You could use a UNION:
select English, French from Table1
UNION ALL
select English, French from Table2
or a full outer join
select distinct coalesce(T1.English, T2.English), coalesce(T1.French, T2.French)
from Table1 T1
full outer join Table2 T2 on T1.English = T2.English
EDIT:
Assuming you want restitutions.date_restitution to appear in place of date_location for restitution records -
SELECT l.num_client, l.date_location, l.duree, to_number(null) km_restitution, to_number(null) km_parcouru
FROM locations l
UNION ALL
SELECT r.num_client, r.date_restitution date_location, 0 duree, r.km_restitution, r.km_parcouru
FROM restitutions r
FURTHER EDIT (based on supplied results):
select l.id_agence,
l.num_immatricul,
l.num_client,
l.duree,
l.date_location,
decode(r.date_restitution, NULL,'----------------', 'date_restitution')
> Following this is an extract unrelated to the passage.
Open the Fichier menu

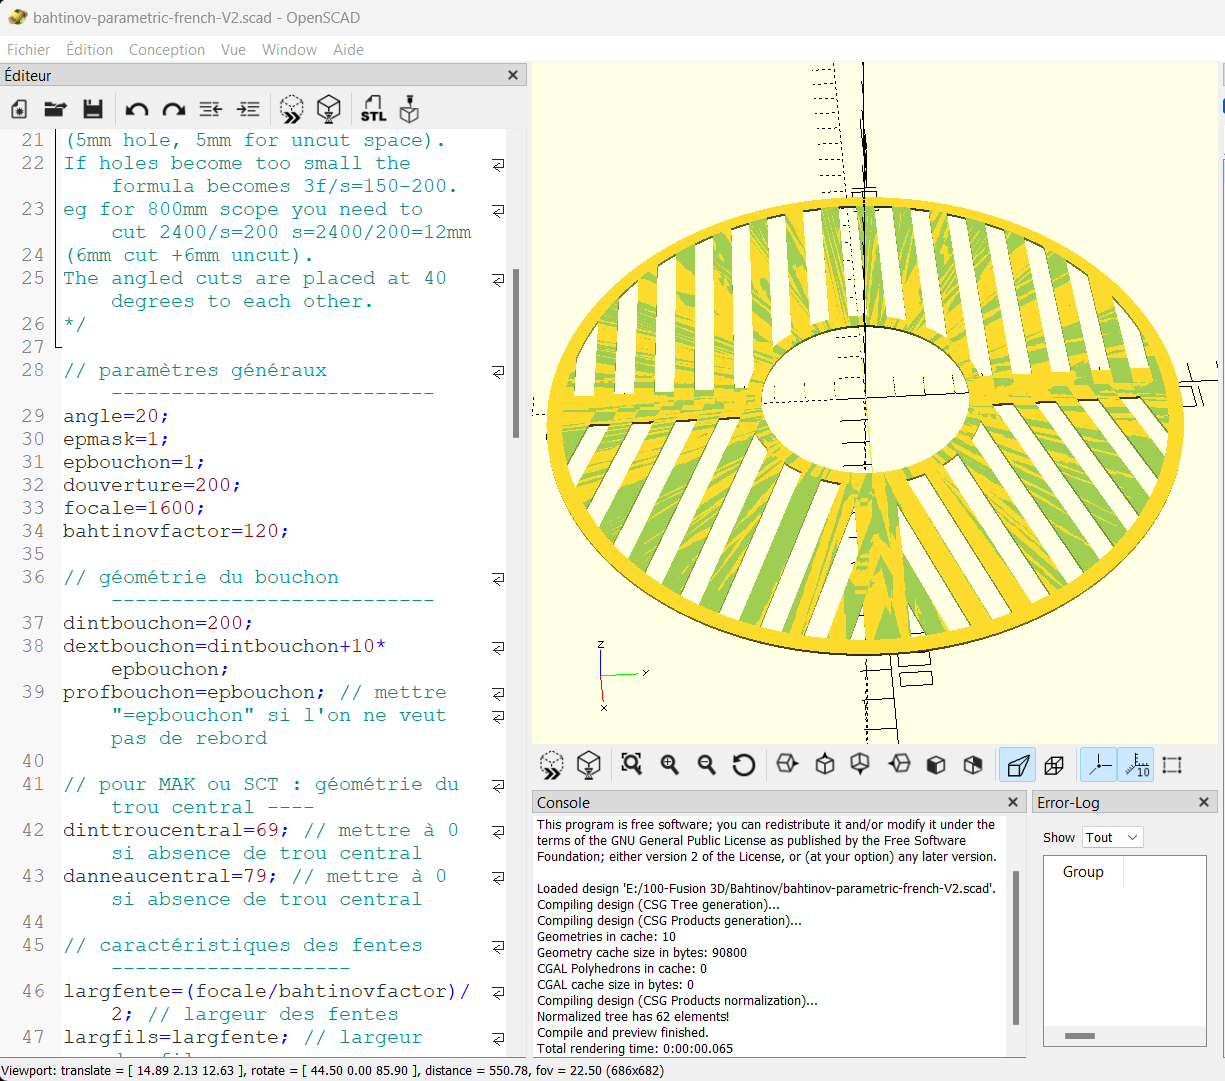[28, 50]
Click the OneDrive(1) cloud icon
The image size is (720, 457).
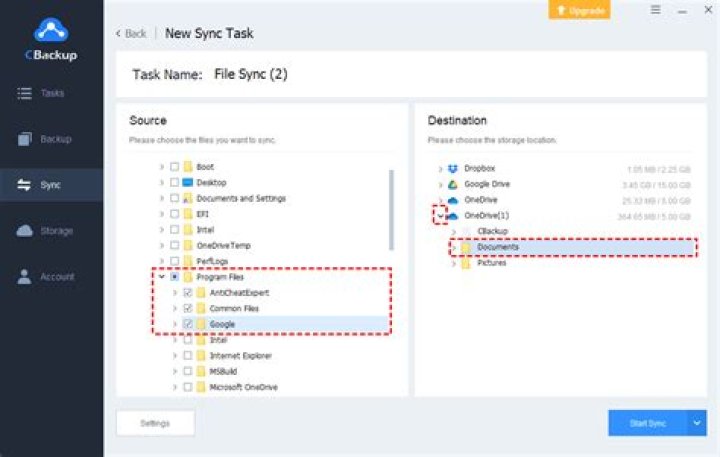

as date_restitution -- or just r.date_restitution
from location l
left outer join restitution r
on l.id_agence = r.id_agence and
l.num_immatricul = r.num_immatricul and
l.num_client = r.num_client and
l.date_location <= r.date_restitution
You actually need a union:
SELECT English, French FROM T1
UNION
SELECT English, French FROM T2
If you don't care about duplicates, you can use UNION ALL
Edit after OP's comment:
SELECT l.num_client, l.id_agence, l.num_immatricul
FROM locations l
UNION
SELECT r.num_client, r.id_agence, r.num_immatriculation
FROM restitutions r
The following should do it.
SELECT tab1.English, tab1.French
UNION
SELECT tab2.English, tab2.French
For other readers who might have the same problem. From the experience I had with this problem, it would be a good idea to join tables locations and restitutions since both of them have almost the same attributes and data. I finally decided in changing my database and creating a new table that contains both the attributes of location and restitution and setting some not availabe values to NULL. This would reduce a lot of joins between tables and queries would be easier to handle.